### Document excerpt
Some preliminary observations:

\begin{exercise}[Easy, fun, diagram chase]

If \(F\) has an obstruction theory, then H1-H3 hold.

\end{exercise}

\begin{exercise}[?]

An obstruction theory being exact on the left implies H4.

\end{exercise}

\hypertarget{example-1}{%
\subsubsection{Example}\label{example-1}}

\begin{exercise}[?]

For \(R\) a complete local \(k{\hbox{-}}\)algebra with \(t_R\) finite
dimensional has a strong obstruction theory.

\end{exercise}

Can always find a surjection from a power series ring:
\begin{align*}
S \coloneqq k[[t_R^\vee]] \twoheadrightarrow R
\end{align*}
which yields an obstruction theory

\begin{itemize}
\tightlist
\item
  \(\mathrm{def} = t_R\)
\item
  \(\mathrm{obs} = I/{\mathfrak{m}}_S I\)
\end{itemize}

i.e., if \(F\) is pro-representable, then it has a strong obstruction
theory. Suppose that \((R, \xi)\) is versal for \(F\), this implies H1.

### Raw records
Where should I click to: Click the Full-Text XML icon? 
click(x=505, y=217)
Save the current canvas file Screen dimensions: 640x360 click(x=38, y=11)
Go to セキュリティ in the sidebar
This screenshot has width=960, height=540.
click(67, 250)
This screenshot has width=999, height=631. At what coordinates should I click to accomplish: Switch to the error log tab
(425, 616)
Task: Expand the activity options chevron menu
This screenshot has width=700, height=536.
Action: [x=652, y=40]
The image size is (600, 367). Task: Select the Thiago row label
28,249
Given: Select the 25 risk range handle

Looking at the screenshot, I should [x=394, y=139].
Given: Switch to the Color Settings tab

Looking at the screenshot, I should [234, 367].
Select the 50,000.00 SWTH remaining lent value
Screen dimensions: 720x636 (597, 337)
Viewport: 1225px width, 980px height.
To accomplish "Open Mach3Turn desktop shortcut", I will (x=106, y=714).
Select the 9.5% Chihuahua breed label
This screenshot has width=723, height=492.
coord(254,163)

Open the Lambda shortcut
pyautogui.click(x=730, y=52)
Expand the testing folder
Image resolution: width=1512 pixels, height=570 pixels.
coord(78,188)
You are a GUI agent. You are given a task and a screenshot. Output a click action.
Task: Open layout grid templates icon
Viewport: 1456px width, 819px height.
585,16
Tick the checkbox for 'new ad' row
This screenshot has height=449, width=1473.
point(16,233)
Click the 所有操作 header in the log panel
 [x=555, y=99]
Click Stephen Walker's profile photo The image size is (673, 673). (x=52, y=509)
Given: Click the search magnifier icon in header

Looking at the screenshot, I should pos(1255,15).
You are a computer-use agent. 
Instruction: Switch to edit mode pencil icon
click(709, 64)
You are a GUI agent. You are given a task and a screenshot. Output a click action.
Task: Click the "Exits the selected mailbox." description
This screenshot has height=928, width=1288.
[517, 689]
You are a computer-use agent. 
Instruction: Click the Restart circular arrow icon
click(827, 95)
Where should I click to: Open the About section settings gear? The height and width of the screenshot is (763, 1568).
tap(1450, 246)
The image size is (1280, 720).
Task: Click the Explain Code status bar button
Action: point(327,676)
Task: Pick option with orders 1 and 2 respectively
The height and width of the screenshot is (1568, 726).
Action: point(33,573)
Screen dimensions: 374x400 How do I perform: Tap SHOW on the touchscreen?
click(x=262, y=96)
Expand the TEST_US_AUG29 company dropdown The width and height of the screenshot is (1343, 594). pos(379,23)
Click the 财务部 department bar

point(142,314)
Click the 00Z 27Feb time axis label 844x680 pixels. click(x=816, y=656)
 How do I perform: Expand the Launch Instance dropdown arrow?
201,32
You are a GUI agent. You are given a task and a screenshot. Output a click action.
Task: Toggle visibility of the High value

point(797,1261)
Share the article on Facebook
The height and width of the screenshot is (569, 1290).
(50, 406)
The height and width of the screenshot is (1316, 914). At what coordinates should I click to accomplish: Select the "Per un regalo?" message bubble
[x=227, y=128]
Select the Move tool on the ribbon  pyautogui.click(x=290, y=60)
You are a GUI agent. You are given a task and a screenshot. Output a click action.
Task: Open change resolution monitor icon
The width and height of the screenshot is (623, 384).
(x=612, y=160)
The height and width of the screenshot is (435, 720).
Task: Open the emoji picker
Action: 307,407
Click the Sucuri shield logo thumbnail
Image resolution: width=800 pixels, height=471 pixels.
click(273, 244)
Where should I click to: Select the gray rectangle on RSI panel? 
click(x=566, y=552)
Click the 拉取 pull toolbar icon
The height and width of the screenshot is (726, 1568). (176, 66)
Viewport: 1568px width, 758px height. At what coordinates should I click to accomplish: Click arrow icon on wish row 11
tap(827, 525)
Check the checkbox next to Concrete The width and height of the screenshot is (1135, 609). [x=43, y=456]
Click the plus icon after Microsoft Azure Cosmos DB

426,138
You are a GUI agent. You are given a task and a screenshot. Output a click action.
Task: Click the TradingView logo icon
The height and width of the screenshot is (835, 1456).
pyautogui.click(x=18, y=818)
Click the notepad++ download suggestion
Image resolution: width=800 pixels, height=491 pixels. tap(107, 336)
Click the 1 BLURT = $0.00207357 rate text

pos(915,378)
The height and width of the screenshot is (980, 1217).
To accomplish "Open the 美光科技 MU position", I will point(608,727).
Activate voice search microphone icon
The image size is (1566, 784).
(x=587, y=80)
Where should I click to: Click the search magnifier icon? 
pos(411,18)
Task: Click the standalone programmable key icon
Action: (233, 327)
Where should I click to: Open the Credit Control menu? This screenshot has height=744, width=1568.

### Parts of the exercise
1. Write out the part of the obstruction theory notes starting with "An obstruction theory being" and going on through "strong obstruction theory.".
2. Give again, word for word, the lines of the records starting with the line with "Expand the TEST_US_AUG29" and going on through the line with "(x=587, y=80)".

### Replies
1.
An obstruction theory being exact on the left implies H4.

\end{exercise}

\hypertarget{example-1}{%
\subsubsection{Example}\label{example-1}}

\begin{exercise}[?]

For \(R\) a complete local \(k{\hbox{-}}\)algebra with \(t_R\) finite
dimensional has a strong obstruction theory.

2.
Expand the TEST_US_AUG29 company dropdown The width and height of the screenshot is (1343, 594). pos(379,23)
Click the 财务部 department bar

point(142,314)
Click the 00Z 27Feb time axis label 844x680 pixels. click(x=816, y=656)
 How do I perform: Expand the Launch Instance dropdown arrow?
201,32
You are a GUI agent. You are given a task and a screenshot. Output a click action.
Task: Toggle visibility of the High value

point(797,1261)
Share the article on Facebook
The height and width of the screenshot is (569, 1290).
(50, 406)
The height and width of the screenshot is (1316, 914). At what coordinates should I click to accomplish: Select the "Per un regalo?" message bubble
[x=227, y=128]
Select the Move tool on the ribbon  pyautogui.click(x=290, y=60)
You are a GUI agent. You are given a task and a screenshot. Output a click action.
Task: Open change resolution monitor icon
The width and height of the screenshot is (623, 384).
(x=612, y=160)
The height and width of the screenshot is (435, 720).
Task: Open the emoji picker
Action: 307,407
Click the Sucuri shield logo thumbnail
Image resolution: width=800 pixels, height=471 pixels.
click(273, 244)
Where should I click to: Select the gray rectangle on RSI panel? 
click(x=566, y=552)
Click the 拉取 pull toolbar icon
The height and width of the screenshot is (726, 1568). (176, 66)
Viewport: 1568px width, 758px height. At what coordinates should I click to accomplish: Click arrow icon on wish row 11
tap(827, 525)
Check the checkbox next to Concrete The width and height of the screenshot is (1135, 609). [x=43, y=456]
Click the plus icon after Microsoft Azure Cosmos DB

426,138
You are a GUI agent. You are given a task and a screenshot. Output a click action.
Task: Click the TradingView logo icon
The height and width of the screenshot is (835, 1456).
pyautogui.click(x=18, y=818)
Click the notepad++ download suggestion
Image resolution: width=800 pixels, height=491 pixels. tap(107, 336)
Click the 1 BLURT = $0.00207357 rate text

pos(915,378)
The height and width of the screenshot is (980, 1217).
To accomplish "Open the 美光科技 MU position", I will point(608,727).
Activate voice search microphone icon
The image size is (1566, 784).
(x=587, y=80)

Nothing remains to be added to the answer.